(項目探索の記録)
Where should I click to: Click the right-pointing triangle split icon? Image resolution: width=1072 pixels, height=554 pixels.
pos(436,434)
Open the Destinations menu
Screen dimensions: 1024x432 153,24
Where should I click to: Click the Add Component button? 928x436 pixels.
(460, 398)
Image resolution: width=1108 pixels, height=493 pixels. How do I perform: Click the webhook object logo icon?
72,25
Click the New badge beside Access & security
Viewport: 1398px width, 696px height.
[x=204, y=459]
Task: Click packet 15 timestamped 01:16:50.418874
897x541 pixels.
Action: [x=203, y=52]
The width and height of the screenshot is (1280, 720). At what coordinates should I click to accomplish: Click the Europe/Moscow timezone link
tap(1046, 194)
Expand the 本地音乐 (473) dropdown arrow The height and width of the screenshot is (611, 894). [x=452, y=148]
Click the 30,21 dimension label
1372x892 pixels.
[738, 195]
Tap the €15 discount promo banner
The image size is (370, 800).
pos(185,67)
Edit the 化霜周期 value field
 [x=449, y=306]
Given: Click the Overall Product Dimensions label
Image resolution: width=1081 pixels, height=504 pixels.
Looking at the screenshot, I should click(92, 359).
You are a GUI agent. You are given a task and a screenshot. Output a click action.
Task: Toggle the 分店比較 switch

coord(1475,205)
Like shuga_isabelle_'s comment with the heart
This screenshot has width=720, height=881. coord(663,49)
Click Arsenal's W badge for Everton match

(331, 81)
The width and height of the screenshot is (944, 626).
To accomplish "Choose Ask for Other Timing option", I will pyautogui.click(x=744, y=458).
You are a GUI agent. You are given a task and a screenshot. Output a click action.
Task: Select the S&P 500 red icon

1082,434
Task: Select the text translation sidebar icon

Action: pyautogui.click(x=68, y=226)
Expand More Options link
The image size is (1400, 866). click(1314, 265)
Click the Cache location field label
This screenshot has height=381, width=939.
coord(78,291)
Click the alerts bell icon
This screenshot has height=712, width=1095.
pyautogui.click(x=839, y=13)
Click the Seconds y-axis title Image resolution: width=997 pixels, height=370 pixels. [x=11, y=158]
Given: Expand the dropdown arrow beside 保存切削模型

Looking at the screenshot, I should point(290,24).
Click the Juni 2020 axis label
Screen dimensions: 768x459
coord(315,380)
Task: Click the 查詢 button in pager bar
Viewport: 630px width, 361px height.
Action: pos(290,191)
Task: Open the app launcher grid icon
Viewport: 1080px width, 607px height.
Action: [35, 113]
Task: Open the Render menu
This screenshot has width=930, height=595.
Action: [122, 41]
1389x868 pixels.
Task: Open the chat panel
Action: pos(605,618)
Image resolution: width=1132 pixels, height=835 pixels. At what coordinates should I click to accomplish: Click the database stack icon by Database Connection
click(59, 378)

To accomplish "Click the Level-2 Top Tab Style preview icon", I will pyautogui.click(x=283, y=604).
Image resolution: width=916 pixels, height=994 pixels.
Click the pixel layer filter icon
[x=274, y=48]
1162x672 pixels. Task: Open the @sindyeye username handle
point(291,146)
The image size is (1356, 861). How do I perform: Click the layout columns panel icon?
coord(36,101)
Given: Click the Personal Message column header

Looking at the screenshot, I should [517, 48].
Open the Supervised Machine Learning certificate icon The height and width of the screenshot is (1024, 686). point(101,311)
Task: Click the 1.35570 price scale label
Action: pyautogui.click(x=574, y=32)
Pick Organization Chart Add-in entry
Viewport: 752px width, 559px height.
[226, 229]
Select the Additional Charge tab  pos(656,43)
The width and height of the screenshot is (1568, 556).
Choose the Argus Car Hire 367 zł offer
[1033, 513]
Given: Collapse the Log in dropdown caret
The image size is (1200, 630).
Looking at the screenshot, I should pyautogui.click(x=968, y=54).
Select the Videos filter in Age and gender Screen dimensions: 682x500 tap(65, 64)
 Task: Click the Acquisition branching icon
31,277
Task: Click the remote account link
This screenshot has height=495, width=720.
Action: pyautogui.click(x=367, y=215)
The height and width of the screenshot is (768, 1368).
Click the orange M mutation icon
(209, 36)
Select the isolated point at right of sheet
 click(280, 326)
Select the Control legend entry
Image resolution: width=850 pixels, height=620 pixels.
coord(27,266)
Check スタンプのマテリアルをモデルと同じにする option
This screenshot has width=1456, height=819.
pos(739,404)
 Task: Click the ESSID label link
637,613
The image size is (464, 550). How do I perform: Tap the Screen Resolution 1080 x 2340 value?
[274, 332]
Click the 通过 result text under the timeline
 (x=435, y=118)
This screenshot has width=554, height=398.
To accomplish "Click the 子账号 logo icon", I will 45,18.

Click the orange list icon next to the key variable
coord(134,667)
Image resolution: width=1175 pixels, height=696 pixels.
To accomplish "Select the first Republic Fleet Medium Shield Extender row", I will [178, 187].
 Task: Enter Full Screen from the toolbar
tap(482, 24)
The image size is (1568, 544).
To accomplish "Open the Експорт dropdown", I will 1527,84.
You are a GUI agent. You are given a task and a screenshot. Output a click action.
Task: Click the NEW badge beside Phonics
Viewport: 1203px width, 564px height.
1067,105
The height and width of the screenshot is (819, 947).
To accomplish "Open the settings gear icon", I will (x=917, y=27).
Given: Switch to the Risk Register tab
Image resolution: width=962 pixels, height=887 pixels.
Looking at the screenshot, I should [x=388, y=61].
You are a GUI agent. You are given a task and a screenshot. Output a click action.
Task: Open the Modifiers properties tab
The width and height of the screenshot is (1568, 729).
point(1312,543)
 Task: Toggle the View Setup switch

- _課題の概要_: 上記の行のうち、「Expand the 本地音乐」を含む行から「Action: pos(290,191)」を含む行までを、両端の行も含めてすべて、一字も変えずに出力してください。

- _解答全文_:
Expand the 本地音乐 (473) dropdown arrow The height and width of the screenshot is (611, 894). [x=452, y=148]
Click the 30,21 dimension label
1372x892 pixels.
[738, 195]
Tap the €15 discount promo banner
The image size is (370, 800).
pos(185,67)
Edit the 化霜周期 value field
 [x=449, y=306]
Given: Click the Overall Product Dimensions label
Image resolution: width=1081 pixels, height=504 pixels.
Looking at the screenshot, I should click(92, 359).
You are a GUI agent. You are given a task and a screenshot. Output a click action.
Task: Toggle the 分店比較 switch

coord(1475,205)
Like shuga_isabelle_'s comment with the heart
This screenshot has width=720, height=881. coord(663,49)
Click Arsenal's W badge for Everton match

(331, 81)
The width and height of the screenshot is (944, 626).
To accomplish "Choose Ask for Other Timing option", I will pyautogui.click(x=744, y=458).
You are a GUI agent. You are given a task and a screenshot. Output a click action.
Task: Select the S&P 500 red icon

1082,434
Task: Select the text translation sidebar icon

Action: pyautogui.click(x=68, y=226)
Expand More Options link
The image size is (1400, 866). click(1314, 265)
Click the Cache location field label
This screenshot has height=381, width=939.
coord(78,291)
Click the alerts bell icon
This screenshot has height=712, width=1095.
pyautogui.click(x=839, y=13)
Click the Seconds y-axis title Image resolution: width=997 pixels, height=370 pixels. [x=11, y=158]
Given: Expand the dropdown arrow beside 保存切削模型

Looking at the screenshot, I should point(290,24).
Click the Juni 2020 axis label
Screen dimensions: 768x459
coord(315,380)
Task: Click the 查詢 button in pager bar
Viewport: 630px width, 361px height.
Action: pos(290,191)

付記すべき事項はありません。